In this interview, she draws on her experience to talk about the fundamentals and benefits of benchmarking, and how it can lead to world class process improvements.


What is the difference between benchmarking and competitive analysis?

Laura Longmire:

The basic difference is that benchmarking gives you the external perspective. You need to be able to measure yourself against companies or agencies you respect. The difference between benchmarking and competitive analysis is that benchmarking requires change; you take the information you find on better practices and you implement a change in your practice. Benchmarking does not just involve reading about best practices, or mentally comparing yourself against them, but actually implementing changes to the way you work.

If an organization performs the early stages of what you would consider a formal benchmarking study, but nothing changes as a result, would you still consider it benchmarking?

Laura Longmire:

I would consider that comparative analysis. Benchmarking does require you to change your practice, whether that means you copy another company's innovation or you use the information to facilitate another type of change in your own organization. Many times benchmarking gives you ideas by showing you things you simply never thought of doing in a certain way. When you see that, you bring it back home and improve on it. Often it's a matter of opening your eyes to a new way of looking at something.

What are some of the critical pieces essential to a successful benchmarking methodology?

Laura Longmire:

The key to being successful at benchmarking is first to know yourself before you try to meet with another company. If you don't know how you do work - that means creating process maps or flowcharts - and you don't know how to measure it, you don't have anything to share with anybody else. Benchmarking is a two-way street. Whatever you ask of somebody you must be willing to share. Whether it's a great process or a really poor process, your partners will learn something from it. It's very important first to know yourself. The next most important thing is to analyze who's doing this process significantly better than you are.

Once you've gotten through those two points, benchmarking is a process of data gathering, analysis, and process improvement. 60 per cent of all benchmarking work is done up front in step one - knowing how you do work.

What are some of the things companies should be doing during this initial phase?

Laura Longmire:

As you're looking at yourself, a key to successful benchmarking is to map out your practice, process, or whatever you're trying to improve. Once you do that, you will see it on paper. Just by doing that, you're going to see so many non-value-added tasks in the way work is done. At this point, you can make a decision.
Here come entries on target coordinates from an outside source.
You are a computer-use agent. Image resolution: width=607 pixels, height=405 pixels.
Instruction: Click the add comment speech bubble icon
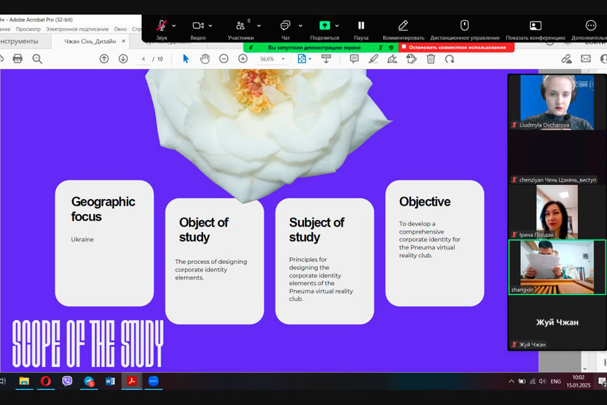[354, 59]
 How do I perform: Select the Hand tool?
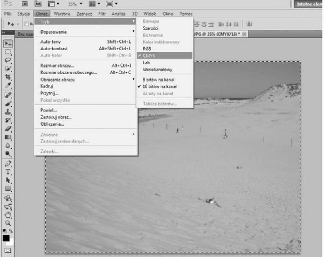click(8, 215)
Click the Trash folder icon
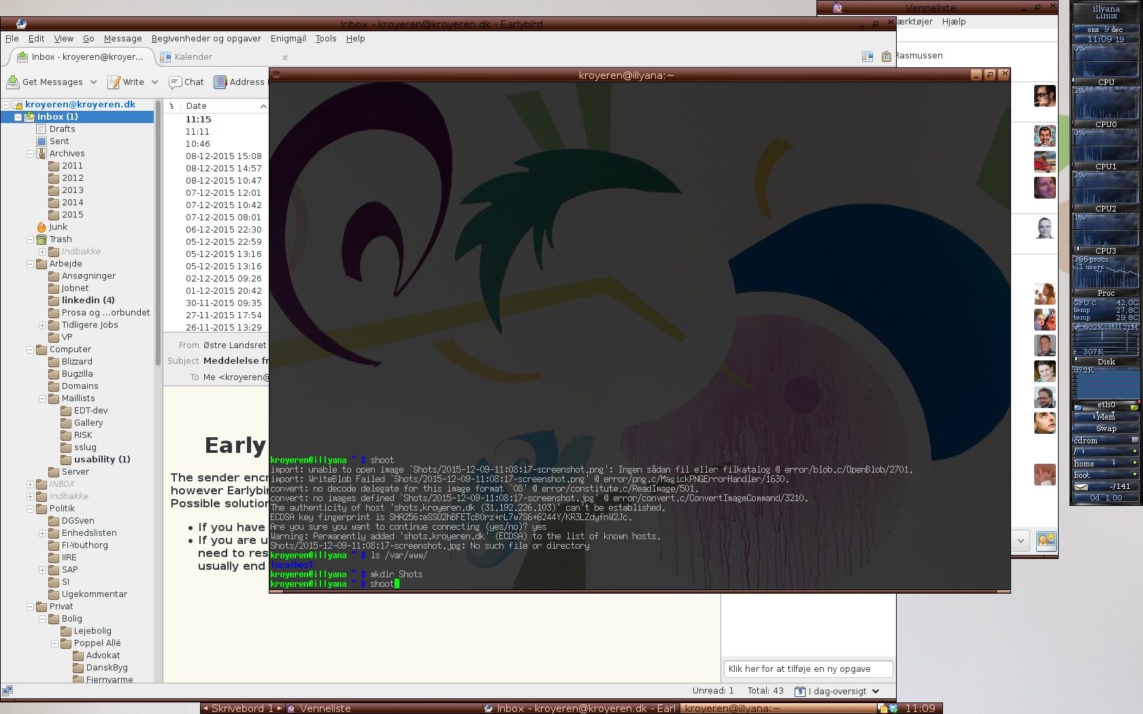This screenshot has height=714, width=1143. coord(42,239)
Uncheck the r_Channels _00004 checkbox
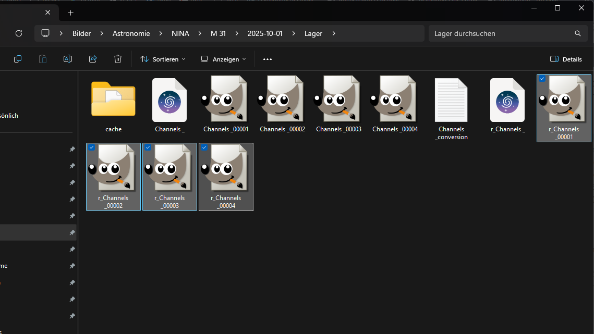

You can improve your process before you benchmark or you can leave it as it is - the ultimate result of which may be to throw out the whole process.

Once you get it down on paper and you see the way you've been doing your work for a number of years, you'll discover non-value-added tasks such as getting approvals that aren't really needed, requiring levels of signatures and things that represent non­substantive work steps. What we typically find is, for every one of the processes you'll look at prior to actually going out to benchmark, you can yield a 30 to 35 per cent improvement in both cycle time and productivity just by eliminating the non-value ­added tasks. A good benchmarking study will yield about that much anyway. Then, once you've got the new process in place, and you still want to make breakthrough improvements, that's when you identify potential partners, define a new set of tools, and implement a change.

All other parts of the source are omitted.